Fast drei Jahrzehnte hat er sich darum gekümmert hochwassergeschädigte Archivalien, vor allem Dokumente, darunter viele Unikate, zu reinigen, zu desinfizieren und von Schimmelsporen zu befreien. Diese Arbeit zeitigt nur in kleinen Schritten Erfolge, doch ist ihr Wert für das „Gedächtnis der Stadt“ unermesslich. „Seiner geduldigen und akribischen Arbeitsweise sowie dem langem Atem und seiner Beharrlichkeit ist es zu verdanken“, weiß der ehemalige Stadtarchivar Rüdiger Störkel, „dass viele Archivgüter, die dem Hochwasser im Jahr 1984 (am 7.02.1984) zum Opfer fielen, gerettet werden konnten“. Was es bedeutet, wenn Archivmaterial nass wird und sich Schimmel ausbreitet, könne nur Karl Schneider wirklich nachempfinden. „Er hat die Begabung das Eklige (den Schimmel) zu ertragen.
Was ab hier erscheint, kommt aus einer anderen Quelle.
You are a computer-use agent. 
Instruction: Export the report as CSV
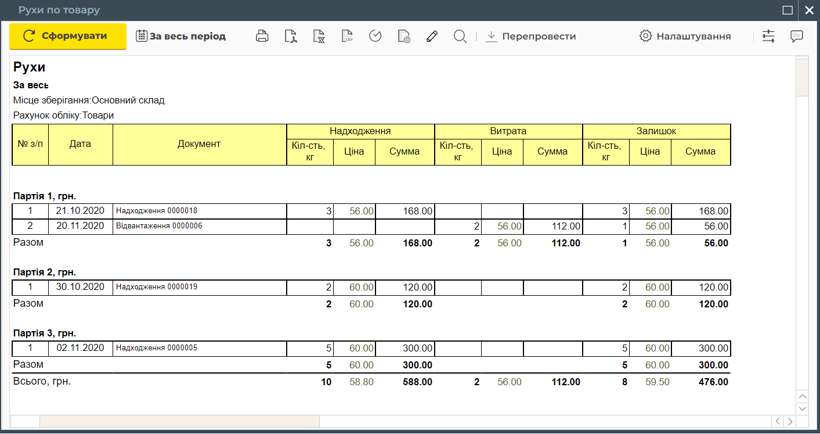347,36
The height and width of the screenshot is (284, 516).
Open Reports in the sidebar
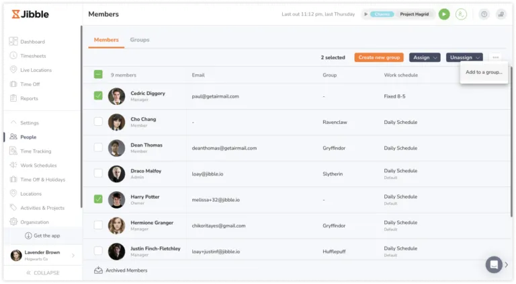[29, 98]
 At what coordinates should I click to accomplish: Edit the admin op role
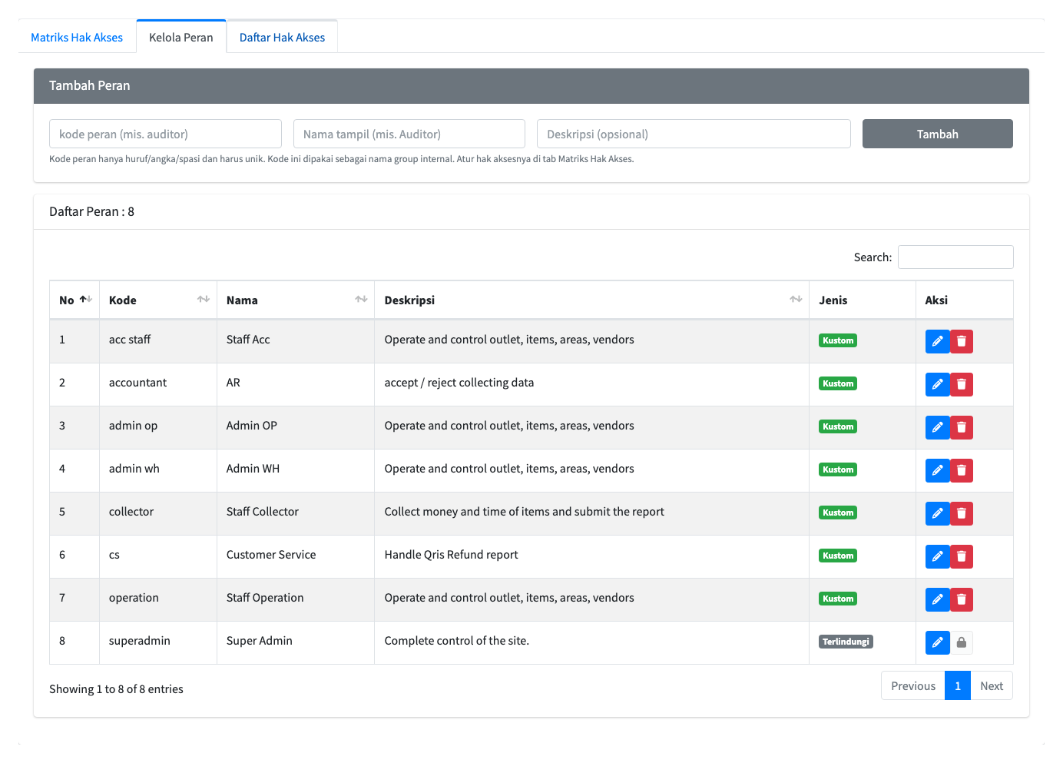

Geduldig hat er Archivbestände überprüft und investierte auch seit 2013, als an Teilen der Zeitungsbestände frischer Schimmel festgestellt wurde, beherzt wieder viele Stunden in die Sicherung von Archivgut“, so Störkel.
Mit einem Augenzwinkern erzählt Karl Schneider: Jedes Mal wenn er die Hochwassermarke in der Bahnhofsstraße sehe, sei er sehr dankbar, weil der liebe Gott schon zehn Jahre bevor er bei der Stadt Herborn angefangen habe, eine tolle Arbeitsstelle für ihn im Stadtarchiv vorgesehen habe. So schreibt die Stadtgeschichte eben auch viele persönliche Geschichten. (dg)
Bildunterschrift: Karl Schneider (l.) hat durch seine langjährige, auch ehrenamtliche Tätigkeit im Stadtarchiv Herborn das „Gedächtnis der Stadt“ bewahrt. Dafür dankten ihm bei seiner Verabschiedung Bürgermeisterin Katja Gronau (2. V.l.) und die Kollegen vom Stadtarchiv Rüdiger Störkel und Sandra Berns.